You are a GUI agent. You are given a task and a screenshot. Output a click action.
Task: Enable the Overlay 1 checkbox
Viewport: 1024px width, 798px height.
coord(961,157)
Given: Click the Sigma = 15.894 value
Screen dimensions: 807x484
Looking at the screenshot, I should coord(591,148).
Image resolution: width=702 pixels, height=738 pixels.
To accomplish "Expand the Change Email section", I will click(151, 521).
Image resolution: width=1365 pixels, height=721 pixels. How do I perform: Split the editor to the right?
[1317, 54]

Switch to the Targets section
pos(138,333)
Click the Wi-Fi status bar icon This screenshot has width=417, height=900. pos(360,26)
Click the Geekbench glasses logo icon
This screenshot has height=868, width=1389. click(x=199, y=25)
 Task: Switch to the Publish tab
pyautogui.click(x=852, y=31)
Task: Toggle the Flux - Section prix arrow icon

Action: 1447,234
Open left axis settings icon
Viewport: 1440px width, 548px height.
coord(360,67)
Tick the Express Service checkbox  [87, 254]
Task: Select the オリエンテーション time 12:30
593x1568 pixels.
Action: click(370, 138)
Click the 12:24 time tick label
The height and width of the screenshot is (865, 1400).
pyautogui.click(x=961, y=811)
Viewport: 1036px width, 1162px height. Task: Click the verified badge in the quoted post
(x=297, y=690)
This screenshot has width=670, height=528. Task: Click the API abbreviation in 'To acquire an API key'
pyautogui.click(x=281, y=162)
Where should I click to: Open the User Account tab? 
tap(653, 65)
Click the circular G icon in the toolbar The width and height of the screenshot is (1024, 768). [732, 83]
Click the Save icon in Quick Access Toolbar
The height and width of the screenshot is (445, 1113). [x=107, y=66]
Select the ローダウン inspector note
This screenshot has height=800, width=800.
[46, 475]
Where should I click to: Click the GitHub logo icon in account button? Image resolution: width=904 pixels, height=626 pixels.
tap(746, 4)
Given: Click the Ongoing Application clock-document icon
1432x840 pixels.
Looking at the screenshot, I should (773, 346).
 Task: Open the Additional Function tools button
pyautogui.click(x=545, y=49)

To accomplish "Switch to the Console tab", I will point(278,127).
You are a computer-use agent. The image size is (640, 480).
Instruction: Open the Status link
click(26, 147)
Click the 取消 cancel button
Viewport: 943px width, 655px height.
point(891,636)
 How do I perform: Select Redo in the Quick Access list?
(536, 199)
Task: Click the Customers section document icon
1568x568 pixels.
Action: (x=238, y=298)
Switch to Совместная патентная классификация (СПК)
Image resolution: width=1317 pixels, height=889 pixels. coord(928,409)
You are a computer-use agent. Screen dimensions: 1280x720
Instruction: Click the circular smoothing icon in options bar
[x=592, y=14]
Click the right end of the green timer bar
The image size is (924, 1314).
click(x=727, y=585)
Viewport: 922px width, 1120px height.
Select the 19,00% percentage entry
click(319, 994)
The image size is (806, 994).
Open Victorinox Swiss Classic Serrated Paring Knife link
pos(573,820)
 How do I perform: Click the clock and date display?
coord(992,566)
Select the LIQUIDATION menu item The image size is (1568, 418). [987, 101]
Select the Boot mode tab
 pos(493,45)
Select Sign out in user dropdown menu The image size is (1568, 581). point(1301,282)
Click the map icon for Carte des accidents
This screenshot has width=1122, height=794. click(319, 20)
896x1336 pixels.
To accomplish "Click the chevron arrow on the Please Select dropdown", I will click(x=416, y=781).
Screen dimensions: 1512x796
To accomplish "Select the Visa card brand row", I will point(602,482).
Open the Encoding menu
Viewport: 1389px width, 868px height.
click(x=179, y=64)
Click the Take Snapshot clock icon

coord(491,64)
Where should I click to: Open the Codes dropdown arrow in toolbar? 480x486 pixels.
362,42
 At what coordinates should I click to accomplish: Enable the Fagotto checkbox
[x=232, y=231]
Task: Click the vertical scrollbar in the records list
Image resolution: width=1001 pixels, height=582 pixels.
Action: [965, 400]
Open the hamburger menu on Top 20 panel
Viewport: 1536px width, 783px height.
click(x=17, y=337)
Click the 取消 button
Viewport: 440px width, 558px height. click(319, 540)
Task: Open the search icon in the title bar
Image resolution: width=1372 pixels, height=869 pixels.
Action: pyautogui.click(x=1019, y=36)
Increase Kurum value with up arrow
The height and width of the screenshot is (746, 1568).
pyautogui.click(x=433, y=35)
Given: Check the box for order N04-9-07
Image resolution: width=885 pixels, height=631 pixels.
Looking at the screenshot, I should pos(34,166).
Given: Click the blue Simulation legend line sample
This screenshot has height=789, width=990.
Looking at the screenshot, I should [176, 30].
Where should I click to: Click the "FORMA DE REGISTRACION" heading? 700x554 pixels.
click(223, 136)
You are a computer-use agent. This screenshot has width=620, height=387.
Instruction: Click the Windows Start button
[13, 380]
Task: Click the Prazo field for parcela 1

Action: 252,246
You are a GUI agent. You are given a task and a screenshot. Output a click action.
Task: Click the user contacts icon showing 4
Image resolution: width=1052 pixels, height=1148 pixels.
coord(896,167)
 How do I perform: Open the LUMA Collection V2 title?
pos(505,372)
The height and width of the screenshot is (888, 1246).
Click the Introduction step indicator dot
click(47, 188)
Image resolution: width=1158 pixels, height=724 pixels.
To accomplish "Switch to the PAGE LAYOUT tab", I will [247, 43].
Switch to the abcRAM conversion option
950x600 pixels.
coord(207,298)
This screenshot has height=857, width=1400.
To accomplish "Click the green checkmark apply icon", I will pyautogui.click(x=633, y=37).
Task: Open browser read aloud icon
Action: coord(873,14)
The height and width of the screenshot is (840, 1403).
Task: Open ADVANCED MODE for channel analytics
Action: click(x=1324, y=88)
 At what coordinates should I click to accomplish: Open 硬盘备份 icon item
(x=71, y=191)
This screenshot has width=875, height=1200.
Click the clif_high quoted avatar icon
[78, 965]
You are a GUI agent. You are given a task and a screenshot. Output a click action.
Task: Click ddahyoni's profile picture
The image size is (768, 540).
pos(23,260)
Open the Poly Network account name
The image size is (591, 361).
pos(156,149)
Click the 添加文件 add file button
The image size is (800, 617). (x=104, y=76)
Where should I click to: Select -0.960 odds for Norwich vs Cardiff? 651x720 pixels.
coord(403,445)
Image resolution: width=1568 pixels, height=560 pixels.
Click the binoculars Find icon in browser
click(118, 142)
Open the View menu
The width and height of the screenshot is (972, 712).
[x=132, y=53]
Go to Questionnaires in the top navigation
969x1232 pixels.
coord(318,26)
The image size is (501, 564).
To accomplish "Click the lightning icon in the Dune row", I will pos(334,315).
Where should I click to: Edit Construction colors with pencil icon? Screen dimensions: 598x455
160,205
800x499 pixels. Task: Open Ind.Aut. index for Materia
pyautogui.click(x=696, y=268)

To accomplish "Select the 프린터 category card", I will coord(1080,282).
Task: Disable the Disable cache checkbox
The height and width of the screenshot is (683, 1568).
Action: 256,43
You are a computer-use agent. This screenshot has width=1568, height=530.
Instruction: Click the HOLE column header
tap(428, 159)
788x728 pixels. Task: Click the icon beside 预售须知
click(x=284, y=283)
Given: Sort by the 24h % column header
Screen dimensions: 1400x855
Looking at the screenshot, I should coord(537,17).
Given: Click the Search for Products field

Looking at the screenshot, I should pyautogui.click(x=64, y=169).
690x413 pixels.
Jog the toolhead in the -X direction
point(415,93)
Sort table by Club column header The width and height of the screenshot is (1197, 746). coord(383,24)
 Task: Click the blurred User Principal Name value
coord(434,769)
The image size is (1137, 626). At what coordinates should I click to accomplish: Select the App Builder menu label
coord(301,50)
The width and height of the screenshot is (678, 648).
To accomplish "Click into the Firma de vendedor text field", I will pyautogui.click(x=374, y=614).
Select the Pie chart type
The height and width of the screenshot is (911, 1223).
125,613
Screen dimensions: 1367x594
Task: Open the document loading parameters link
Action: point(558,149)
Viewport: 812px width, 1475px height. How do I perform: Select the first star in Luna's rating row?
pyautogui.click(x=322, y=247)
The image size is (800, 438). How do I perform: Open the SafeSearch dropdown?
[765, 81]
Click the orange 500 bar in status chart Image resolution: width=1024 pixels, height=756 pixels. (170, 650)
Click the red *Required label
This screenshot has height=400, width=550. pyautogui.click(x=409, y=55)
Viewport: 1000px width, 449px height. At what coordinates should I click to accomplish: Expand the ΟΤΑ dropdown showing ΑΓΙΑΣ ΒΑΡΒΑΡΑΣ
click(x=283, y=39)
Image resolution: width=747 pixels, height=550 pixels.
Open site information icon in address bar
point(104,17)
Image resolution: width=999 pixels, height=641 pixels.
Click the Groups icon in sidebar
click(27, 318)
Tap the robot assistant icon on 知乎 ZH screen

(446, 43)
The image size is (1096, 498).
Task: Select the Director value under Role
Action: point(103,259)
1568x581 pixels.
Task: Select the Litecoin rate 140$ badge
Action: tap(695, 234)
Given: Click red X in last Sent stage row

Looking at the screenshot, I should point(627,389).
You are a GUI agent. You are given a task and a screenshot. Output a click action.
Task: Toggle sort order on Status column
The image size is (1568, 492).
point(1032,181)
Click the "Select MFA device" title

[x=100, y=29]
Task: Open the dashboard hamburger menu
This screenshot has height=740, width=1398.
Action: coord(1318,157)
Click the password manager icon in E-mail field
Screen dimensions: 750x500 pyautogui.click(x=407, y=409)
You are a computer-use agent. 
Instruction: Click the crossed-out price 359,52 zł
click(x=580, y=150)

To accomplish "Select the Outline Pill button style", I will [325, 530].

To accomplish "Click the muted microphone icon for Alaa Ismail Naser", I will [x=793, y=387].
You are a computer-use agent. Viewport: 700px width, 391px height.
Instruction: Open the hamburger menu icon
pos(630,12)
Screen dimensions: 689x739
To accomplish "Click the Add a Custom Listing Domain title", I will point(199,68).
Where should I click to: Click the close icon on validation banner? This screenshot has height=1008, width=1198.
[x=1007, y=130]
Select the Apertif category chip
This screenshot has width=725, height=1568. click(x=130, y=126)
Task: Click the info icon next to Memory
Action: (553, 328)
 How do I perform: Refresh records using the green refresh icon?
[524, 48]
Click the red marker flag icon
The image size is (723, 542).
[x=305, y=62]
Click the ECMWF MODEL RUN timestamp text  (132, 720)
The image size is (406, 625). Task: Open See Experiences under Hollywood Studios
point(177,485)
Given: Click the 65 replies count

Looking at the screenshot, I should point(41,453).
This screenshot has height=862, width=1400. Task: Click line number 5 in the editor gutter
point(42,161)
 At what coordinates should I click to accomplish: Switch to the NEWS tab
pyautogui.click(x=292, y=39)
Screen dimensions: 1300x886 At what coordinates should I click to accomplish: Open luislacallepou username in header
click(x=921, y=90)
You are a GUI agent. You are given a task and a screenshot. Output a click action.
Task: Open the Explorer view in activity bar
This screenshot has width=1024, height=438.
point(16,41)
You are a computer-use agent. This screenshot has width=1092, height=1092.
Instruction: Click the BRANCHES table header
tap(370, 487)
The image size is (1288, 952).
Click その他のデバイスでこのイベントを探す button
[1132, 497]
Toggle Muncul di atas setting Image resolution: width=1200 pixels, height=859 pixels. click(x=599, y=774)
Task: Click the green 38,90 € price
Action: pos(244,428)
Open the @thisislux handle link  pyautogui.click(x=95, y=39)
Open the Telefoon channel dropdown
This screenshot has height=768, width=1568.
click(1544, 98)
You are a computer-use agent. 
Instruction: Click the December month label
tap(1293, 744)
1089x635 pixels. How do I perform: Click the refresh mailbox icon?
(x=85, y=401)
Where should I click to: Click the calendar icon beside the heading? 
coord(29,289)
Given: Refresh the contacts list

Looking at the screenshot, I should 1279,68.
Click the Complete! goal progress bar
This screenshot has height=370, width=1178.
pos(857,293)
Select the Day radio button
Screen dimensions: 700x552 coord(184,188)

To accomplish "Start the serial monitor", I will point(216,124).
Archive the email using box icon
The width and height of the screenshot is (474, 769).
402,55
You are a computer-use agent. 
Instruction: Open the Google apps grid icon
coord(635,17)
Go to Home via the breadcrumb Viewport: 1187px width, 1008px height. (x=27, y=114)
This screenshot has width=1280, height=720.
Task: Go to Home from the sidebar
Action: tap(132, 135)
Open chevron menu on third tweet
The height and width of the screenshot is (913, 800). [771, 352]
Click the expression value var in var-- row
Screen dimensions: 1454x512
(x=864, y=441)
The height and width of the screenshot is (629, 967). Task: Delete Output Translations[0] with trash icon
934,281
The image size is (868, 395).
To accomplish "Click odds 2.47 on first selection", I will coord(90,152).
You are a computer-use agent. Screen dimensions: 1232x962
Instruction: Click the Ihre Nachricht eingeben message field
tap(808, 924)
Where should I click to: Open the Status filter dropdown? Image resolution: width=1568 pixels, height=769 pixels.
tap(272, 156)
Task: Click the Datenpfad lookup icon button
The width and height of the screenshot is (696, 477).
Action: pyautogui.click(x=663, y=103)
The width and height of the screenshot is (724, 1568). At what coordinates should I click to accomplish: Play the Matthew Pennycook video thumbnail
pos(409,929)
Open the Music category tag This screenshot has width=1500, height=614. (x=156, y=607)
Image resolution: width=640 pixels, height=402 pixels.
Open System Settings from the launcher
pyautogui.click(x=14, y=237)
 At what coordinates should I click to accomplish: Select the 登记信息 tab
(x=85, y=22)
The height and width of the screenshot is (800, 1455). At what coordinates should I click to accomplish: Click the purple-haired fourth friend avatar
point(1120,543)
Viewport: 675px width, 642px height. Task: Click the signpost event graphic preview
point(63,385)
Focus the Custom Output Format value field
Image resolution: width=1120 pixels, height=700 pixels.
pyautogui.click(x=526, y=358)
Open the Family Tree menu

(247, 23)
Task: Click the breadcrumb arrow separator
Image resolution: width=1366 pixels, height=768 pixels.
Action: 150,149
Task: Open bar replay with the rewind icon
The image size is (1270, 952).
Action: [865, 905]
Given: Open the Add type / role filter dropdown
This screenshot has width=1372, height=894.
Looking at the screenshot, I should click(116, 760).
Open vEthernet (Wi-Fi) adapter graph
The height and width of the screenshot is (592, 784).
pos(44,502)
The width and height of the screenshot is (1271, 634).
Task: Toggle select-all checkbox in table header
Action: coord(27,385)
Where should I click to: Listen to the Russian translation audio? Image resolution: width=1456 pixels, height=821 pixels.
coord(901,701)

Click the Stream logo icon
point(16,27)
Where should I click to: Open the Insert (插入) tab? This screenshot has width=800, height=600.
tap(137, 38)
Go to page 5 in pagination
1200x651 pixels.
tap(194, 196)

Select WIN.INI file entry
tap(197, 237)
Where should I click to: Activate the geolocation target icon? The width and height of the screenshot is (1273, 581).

■ ■ ■ ■ ■

> Task brief: Write only the number of lines above that contain "text".

> Result for this exercise: 2